Однажды я достал бутылку дефицитного, как тогда говорилось, мозельвейна. Мейерхольд, пофыркивая, медведем вылез из ванной комнаты, распаренный сел в кресло, велел мне самому отыскать в горке соответствующие вину фужеры. Открыв бутылку, я «красиво» налил немножко себе, потом ему, потом себе до краев. Мейерхольд, как мне показалось, с восторгом смотрел на мое священнодействие. Погодя шепотом, очень заинтересованно осведомился:
– Кто тебя этому научил?
– Официант в «Национале», – с чувством собственного достоинства ответил я. – Там такой есть старичок – Егор Фомич.
– Никогда ничему у официантов не учись, – сказал мне тем же таинственным шепотом Мейерхольд. – Не заметишь, как вдруг лакейству и обучишься. А это не надо. Это никому не надо.
Галстуков я в ту пору принципиально не носил, расхаживал в коричневых сапогах, в галифе, в косоворотке и пиджаке. В мейерхольдовском театре на это никто, не обращал внимания, но как-то Мейерхольды повезли меня на прием в турецкое посольство, и тут случился конфуз: швейцар оттер меня от Зинаиды Николаевны и Мейерхольда, и я оказался в низкой комнате, где шоферы дипломатов, аккредитованных в Москве, играли в домино и пили кофе из маленьких чашек. Было накурено, весело и шумно. Минут через сорок пришел Мейерхольд, жалостно посмотрел на меня и произнес:
– Зинаида Николаевна сказала, что это из-за твоих красных боярских сапог тебя не пустили. Ты не огорчайся только. В следующий раз Зина тебя в нашем театральном гардеробе приоденет, у нее там есть знакомство…
Шоферы дипломатических представительств с грохотом забивали «козла». Какое-то чудище в багровом фраке, в жабо, в аксельбантах жадно глодало в углу баранью кость. Иногда забегали лакеи выпить чашечку кофе. Забежал и мажордом.
– Этого я всегда путаю с одним послом, – сказал Всеволод Эмильевич. – И всегда с ним здороваюсь за руку. Он уже знает и говорит: «Я не он.
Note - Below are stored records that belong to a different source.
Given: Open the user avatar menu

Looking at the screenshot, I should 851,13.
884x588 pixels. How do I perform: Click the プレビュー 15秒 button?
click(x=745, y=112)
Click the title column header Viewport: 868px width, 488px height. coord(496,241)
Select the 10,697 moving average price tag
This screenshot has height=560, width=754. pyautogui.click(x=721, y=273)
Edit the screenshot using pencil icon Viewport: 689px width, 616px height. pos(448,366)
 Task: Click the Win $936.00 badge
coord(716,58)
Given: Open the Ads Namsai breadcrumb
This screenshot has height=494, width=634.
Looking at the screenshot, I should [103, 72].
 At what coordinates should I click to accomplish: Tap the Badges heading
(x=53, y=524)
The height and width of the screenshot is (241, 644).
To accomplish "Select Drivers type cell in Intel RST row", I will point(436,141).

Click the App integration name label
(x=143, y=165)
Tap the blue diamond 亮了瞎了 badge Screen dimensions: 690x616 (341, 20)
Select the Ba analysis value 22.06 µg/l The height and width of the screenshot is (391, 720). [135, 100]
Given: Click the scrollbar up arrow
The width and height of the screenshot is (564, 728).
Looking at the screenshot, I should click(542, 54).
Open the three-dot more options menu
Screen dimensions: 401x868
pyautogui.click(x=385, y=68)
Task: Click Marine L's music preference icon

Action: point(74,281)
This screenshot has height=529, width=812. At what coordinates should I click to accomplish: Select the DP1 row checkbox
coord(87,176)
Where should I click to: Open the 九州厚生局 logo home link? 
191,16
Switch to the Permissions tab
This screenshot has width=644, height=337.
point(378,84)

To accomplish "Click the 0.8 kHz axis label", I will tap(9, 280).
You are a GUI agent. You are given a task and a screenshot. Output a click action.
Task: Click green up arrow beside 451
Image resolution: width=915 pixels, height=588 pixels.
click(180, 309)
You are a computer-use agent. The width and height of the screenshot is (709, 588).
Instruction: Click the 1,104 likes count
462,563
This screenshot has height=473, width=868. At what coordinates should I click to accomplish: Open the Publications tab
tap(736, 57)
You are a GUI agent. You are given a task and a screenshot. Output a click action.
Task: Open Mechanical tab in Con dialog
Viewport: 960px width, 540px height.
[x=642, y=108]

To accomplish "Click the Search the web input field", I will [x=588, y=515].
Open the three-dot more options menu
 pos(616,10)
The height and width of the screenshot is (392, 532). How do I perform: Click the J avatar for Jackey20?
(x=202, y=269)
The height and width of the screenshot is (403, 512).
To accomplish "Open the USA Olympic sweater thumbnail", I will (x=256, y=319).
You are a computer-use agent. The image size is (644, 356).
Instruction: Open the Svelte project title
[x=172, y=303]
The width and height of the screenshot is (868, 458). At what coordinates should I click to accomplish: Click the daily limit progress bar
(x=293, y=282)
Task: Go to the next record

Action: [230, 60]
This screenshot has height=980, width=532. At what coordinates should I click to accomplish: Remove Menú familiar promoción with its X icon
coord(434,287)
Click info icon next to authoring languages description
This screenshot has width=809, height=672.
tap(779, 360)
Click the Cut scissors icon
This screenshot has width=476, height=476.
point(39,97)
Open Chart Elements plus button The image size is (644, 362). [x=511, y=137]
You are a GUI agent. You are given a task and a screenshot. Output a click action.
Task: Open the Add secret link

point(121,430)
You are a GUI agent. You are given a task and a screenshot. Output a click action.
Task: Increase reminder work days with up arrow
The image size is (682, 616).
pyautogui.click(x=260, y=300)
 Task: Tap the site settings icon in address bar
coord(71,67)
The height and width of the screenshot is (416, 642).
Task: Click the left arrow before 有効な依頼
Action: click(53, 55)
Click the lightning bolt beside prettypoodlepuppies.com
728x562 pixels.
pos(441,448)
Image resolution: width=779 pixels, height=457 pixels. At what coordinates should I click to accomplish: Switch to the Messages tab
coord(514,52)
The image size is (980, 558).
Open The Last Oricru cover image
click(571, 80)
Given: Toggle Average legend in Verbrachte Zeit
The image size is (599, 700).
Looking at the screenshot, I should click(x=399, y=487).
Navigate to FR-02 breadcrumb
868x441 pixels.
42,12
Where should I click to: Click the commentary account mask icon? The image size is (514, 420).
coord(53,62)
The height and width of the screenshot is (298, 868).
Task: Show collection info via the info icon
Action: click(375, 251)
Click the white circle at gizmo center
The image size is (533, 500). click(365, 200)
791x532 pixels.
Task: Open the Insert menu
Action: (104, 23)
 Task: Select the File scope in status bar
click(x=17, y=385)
Он там в баро пьет коньяк».
Мейерхольд подтянул к себе поднос, снял с пего чашечку кофе, пригубил и, внимательно оглядевшись, сказал:
– Здесь, знаешь ли, куда занятнее, чем наверху. В следующий раз надену твои розовые сапоги боярского покроя, и пусть меня наверх не пустят. Кофе такое же, – а люди интереснее. Ох, этот народец порассказать может, а?
Долго, жадно вглядывался во все и во всех, словно вбирая и запоминая живописные группы людей, и неожиданно со сладким кряхтением произнес:
– Как интересно! Ах, как интересно! Ай-ай-ай!
Эту прекрасную жадность художника я не раз замечал в нем: нужно было видеть, как он вдруг останавливался возле дома в Брюсовском, или на Гоголевском бульваре, или в Охотном и, вглядываясь в нечто, только ему видимое, только им замеченное и отмеченное, восхищался, вбирая в себя и никому не показывая эту свою внезапно приобретенную личную собственность.
Что это было?
Улица?
Дерево?
Освещение?
Человек?
Красота или уродство?
– Как интересно! Ах, как интересно! Ай-ай-ай!
И сейчас мне слышится эта интонация.
В этом смысле Мейерхольд был стяжателем и собственником.